Sean O Fearghail told RTE's The Week In Politics yesterday he found the Supreme Court verdict that the Dail Public Accounts Committee (PAC) had "trampled" on Ms Kerins's rights "chilling".
The Supreme Court found the PAC "acted unlawfully" in its treatment of Ms Kerins in a ruling last month.
The judgment, described as highly significant, has sparked discussion about the manner in which Oireachtas committees should conduct their business.
Ms Kerins sued the committee, its clerk, the clerk of the Dail, Ireland and the Attorney General over her treatment at two PAC meetings in 2014, the first of which she attended and the second she did not.
Earlier this year, the court found it had the power to declare the committee acted unlawfully, if it "as a whole" acted outside its remit and breached the terms of the invitation it had extended to Ms Kerins to appear.
It sought further submissions on this and on May 29 gave its final ruling on the issue.
The decision means Ms Kerins may now pursue further legal action in the High Court.
Mr Justice Clarke said the Supreme Court intended to award Ms Kerins her costs in both an earlier unsuccessful High Court action and her successful Supreme Court appeal.
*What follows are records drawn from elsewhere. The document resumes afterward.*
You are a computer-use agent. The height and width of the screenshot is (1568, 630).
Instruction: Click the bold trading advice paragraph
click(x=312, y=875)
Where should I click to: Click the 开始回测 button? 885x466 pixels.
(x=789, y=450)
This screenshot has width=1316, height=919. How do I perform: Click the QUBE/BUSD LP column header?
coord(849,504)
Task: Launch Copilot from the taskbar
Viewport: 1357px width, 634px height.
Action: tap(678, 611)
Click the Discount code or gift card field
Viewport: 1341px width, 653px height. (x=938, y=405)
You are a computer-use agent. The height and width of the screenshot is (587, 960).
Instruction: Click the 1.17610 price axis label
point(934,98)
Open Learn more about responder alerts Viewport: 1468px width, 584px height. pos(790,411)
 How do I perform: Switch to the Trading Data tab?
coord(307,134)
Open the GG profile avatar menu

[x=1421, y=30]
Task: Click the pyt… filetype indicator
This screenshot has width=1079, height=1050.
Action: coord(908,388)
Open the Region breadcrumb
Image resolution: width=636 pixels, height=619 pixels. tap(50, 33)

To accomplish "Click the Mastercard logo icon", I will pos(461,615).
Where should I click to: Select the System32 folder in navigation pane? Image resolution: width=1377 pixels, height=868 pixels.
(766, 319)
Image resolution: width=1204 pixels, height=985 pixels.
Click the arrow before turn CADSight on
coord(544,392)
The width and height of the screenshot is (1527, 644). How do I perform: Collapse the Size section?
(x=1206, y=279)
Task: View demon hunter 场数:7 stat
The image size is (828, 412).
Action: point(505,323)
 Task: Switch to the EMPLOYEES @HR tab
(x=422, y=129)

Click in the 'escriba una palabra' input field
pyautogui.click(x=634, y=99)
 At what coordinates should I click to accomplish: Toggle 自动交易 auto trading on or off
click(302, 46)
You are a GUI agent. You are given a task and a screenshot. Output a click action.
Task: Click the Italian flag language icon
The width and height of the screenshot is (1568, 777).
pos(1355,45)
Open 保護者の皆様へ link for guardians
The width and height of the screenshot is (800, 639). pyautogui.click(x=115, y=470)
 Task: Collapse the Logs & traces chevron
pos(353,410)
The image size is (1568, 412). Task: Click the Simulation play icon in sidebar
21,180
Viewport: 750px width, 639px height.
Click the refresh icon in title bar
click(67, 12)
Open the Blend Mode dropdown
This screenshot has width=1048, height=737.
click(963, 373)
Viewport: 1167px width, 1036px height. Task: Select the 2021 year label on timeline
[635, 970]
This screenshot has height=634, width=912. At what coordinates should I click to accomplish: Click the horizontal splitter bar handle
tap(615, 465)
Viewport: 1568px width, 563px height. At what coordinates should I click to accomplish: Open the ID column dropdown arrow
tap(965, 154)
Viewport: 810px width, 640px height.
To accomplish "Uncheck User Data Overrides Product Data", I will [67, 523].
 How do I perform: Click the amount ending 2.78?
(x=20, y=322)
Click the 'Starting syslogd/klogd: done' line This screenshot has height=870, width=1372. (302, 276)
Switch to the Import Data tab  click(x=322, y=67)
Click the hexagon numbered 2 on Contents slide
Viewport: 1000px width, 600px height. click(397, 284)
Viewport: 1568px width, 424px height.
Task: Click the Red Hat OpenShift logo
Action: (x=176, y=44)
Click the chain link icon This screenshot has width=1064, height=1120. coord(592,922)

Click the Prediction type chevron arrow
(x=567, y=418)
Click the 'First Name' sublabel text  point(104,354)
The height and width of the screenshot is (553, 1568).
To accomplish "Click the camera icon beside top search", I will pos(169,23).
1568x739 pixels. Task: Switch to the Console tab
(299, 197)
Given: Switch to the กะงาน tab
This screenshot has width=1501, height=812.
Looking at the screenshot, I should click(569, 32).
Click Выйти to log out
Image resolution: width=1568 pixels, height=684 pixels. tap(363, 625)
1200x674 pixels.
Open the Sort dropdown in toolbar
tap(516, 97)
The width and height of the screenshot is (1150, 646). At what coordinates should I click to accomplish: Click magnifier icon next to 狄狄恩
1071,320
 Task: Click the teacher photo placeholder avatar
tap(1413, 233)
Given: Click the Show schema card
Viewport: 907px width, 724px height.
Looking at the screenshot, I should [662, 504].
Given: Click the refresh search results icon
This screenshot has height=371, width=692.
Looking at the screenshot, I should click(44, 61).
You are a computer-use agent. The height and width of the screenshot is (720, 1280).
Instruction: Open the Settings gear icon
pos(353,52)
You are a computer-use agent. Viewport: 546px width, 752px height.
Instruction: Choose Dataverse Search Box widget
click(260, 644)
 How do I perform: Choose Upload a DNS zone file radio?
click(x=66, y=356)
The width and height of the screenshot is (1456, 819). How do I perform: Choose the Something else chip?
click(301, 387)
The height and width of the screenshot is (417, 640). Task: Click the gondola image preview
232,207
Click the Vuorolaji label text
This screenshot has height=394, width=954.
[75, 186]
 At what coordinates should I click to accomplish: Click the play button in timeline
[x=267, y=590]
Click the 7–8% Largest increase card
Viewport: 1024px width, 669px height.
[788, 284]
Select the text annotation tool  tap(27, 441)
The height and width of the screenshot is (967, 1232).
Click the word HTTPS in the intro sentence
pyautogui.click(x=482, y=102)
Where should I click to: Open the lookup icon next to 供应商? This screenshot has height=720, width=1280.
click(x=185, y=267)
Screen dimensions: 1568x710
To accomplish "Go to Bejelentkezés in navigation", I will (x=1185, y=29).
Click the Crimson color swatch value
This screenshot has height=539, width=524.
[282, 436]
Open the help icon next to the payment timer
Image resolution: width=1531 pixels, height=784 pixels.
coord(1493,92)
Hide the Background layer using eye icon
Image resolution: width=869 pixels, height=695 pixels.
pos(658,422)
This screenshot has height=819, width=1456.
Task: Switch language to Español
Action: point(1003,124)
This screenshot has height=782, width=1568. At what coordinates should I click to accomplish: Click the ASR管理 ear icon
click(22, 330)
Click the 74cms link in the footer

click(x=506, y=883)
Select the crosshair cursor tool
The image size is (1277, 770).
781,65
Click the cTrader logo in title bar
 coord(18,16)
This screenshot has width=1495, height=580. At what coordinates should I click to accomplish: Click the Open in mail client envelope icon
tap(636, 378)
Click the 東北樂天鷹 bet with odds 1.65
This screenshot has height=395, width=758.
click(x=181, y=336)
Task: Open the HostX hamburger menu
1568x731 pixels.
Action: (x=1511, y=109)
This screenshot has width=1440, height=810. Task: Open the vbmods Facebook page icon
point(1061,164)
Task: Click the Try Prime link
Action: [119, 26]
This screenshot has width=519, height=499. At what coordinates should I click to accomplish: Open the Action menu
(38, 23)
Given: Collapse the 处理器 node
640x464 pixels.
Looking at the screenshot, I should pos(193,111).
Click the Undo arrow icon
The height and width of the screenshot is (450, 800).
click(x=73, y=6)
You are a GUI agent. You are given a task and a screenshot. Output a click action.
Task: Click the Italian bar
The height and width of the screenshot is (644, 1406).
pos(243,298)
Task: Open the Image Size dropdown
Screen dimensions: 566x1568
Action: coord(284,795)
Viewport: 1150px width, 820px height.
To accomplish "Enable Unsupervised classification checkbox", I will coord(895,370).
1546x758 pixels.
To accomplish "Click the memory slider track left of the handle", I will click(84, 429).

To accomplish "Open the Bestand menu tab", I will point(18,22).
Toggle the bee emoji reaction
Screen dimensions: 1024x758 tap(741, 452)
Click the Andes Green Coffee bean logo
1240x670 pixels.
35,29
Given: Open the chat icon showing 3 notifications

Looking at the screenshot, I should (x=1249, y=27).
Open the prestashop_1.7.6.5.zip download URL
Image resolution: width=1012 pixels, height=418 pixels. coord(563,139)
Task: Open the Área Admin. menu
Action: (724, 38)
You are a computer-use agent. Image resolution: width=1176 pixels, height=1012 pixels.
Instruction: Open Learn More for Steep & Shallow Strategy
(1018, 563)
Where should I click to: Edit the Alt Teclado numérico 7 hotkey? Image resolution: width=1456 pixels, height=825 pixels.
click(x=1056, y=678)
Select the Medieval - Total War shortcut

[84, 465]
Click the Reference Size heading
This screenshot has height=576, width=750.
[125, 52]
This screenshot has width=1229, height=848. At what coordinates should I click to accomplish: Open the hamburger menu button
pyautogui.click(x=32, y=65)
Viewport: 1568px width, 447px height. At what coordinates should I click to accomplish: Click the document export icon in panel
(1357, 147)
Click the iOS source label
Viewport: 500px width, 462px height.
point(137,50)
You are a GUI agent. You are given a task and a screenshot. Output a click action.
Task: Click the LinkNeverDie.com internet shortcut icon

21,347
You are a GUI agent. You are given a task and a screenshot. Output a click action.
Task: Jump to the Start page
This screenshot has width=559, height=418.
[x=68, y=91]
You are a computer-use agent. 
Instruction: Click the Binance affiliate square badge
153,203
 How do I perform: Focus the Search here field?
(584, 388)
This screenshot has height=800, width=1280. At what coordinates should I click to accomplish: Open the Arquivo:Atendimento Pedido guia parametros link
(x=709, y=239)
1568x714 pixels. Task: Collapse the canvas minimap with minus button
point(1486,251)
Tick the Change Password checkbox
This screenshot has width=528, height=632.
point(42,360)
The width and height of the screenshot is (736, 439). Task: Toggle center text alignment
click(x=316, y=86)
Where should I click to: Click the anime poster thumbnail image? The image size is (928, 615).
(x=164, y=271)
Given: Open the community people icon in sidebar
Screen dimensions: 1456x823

When Ms Kerins lost the earlier High Court case, she was ordered to pay a third of her costs.
The costs ruling means the Kerins case could end up costing the taxpayer in the region of €1m.
The ultimate cost to the taxpayer could be even more should Ms Kerins now seek damages.
It is by no means certain she will get damages, however.
Mr O Fearghail expressed his deep regret yesterday at what had happened to Ms Kerins and described the judgment as a "watershed" for members of the Oireachtas.
He said an internal group of civil servants was set up to look at the ruling's implications and to look at the functionality of Oireachtas committees.
He added changes were imminent and he hopes to put proposals to the house in September to amend standing orders and change how the committees operate.
Mr O Fearghail was especially critical of the duplication of inquiries.
"It was very obvious that there was excessive duplication and part of the reform package we are looking at is streamlining how the committee system functions, perhaps giving the business committee a role," he said.
"The idea of witnesses coming before two or three committees is patently ridiculous.
"We have to be able to have robust questioning… we don't want echo chambers, but we can't have star chamber either.
"So there has to be an agreed protocol around how we will deal with witnesses, robustly questioning them on pertinent issues, but respecting those witnesses who have come before us at the same time."